*INPUT RECORDS*
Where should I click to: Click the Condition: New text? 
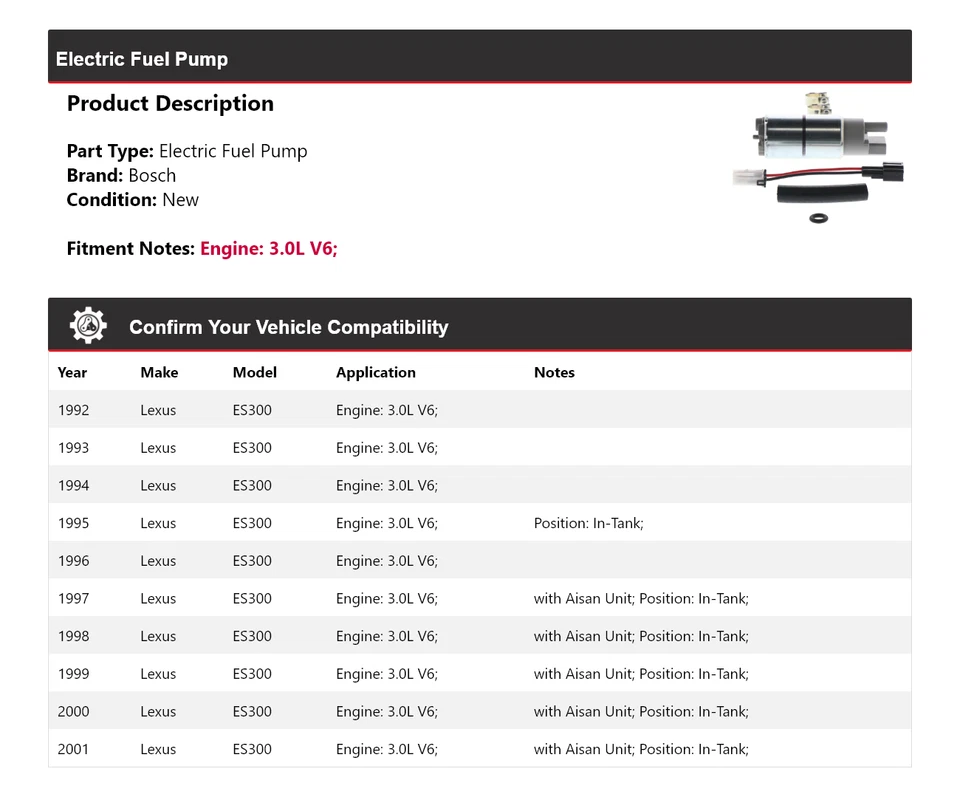point(132,199)
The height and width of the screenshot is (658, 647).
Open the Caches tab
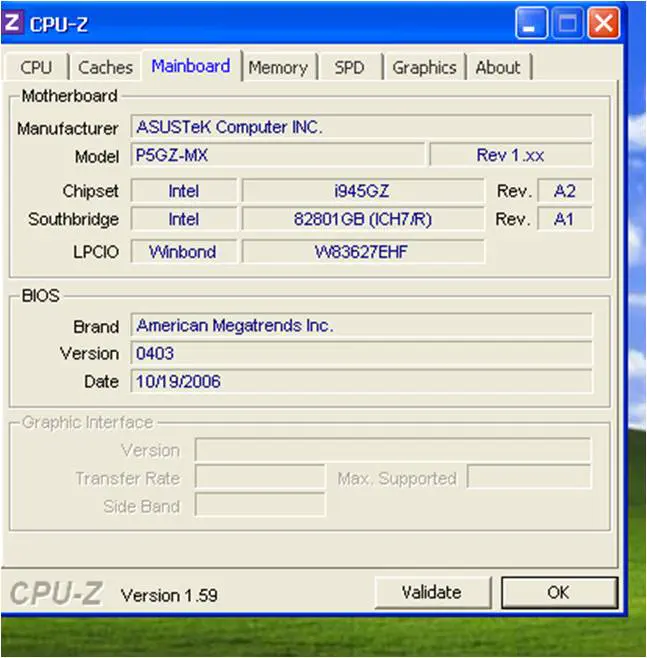(105, 68)
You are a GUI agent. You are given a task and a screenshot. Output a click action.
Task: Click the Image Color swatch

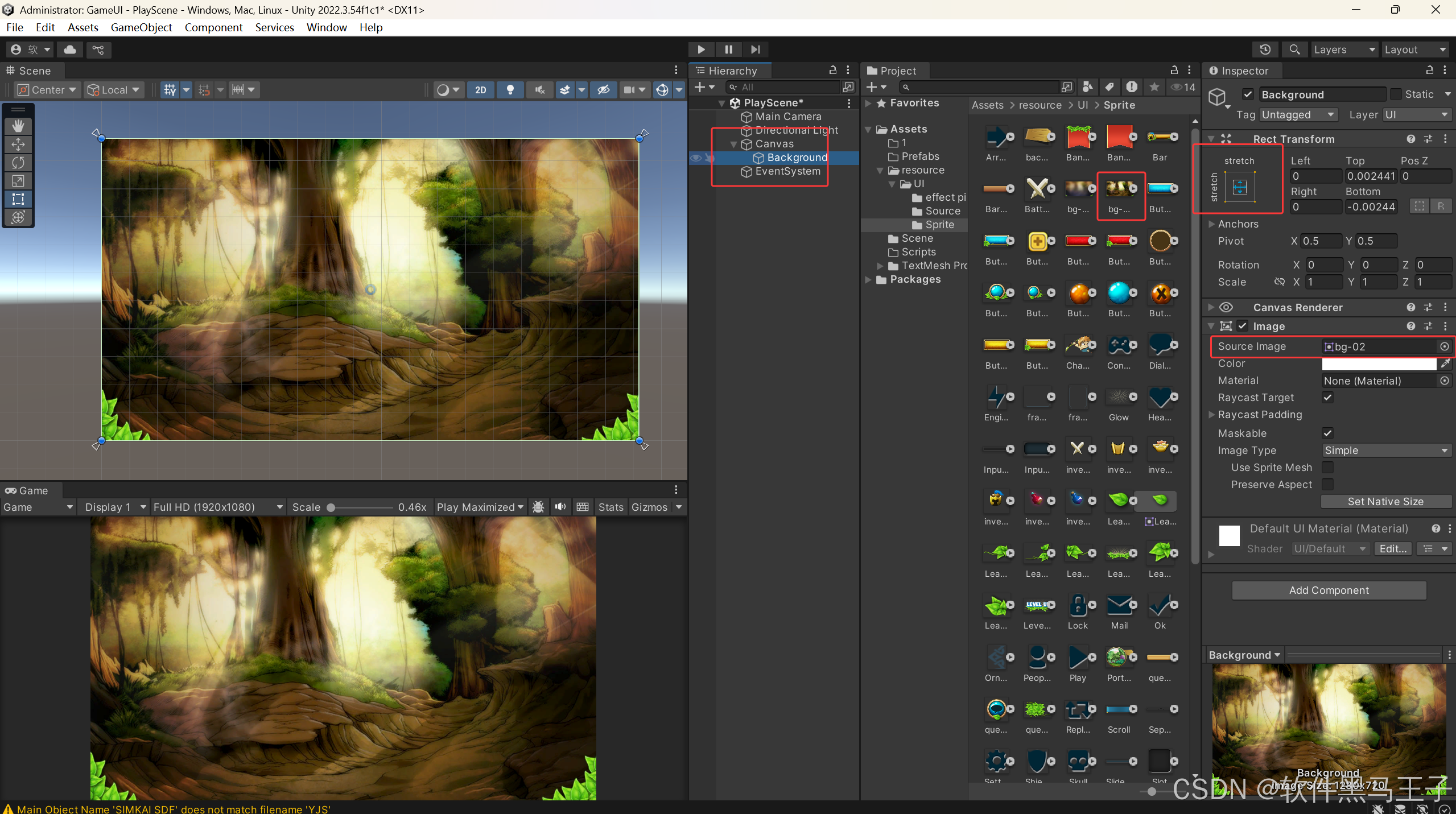tap(1378, 363)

*WHAT IS BEING ASKED*
Pull out every line of the records that contains the string "screenshot", and copy each one unchanged.

*THE OUTPUT*
The height and width of the screenshot is (658, 647).
You are a GUI agent. You are given a task and a screenshot. Output a click action.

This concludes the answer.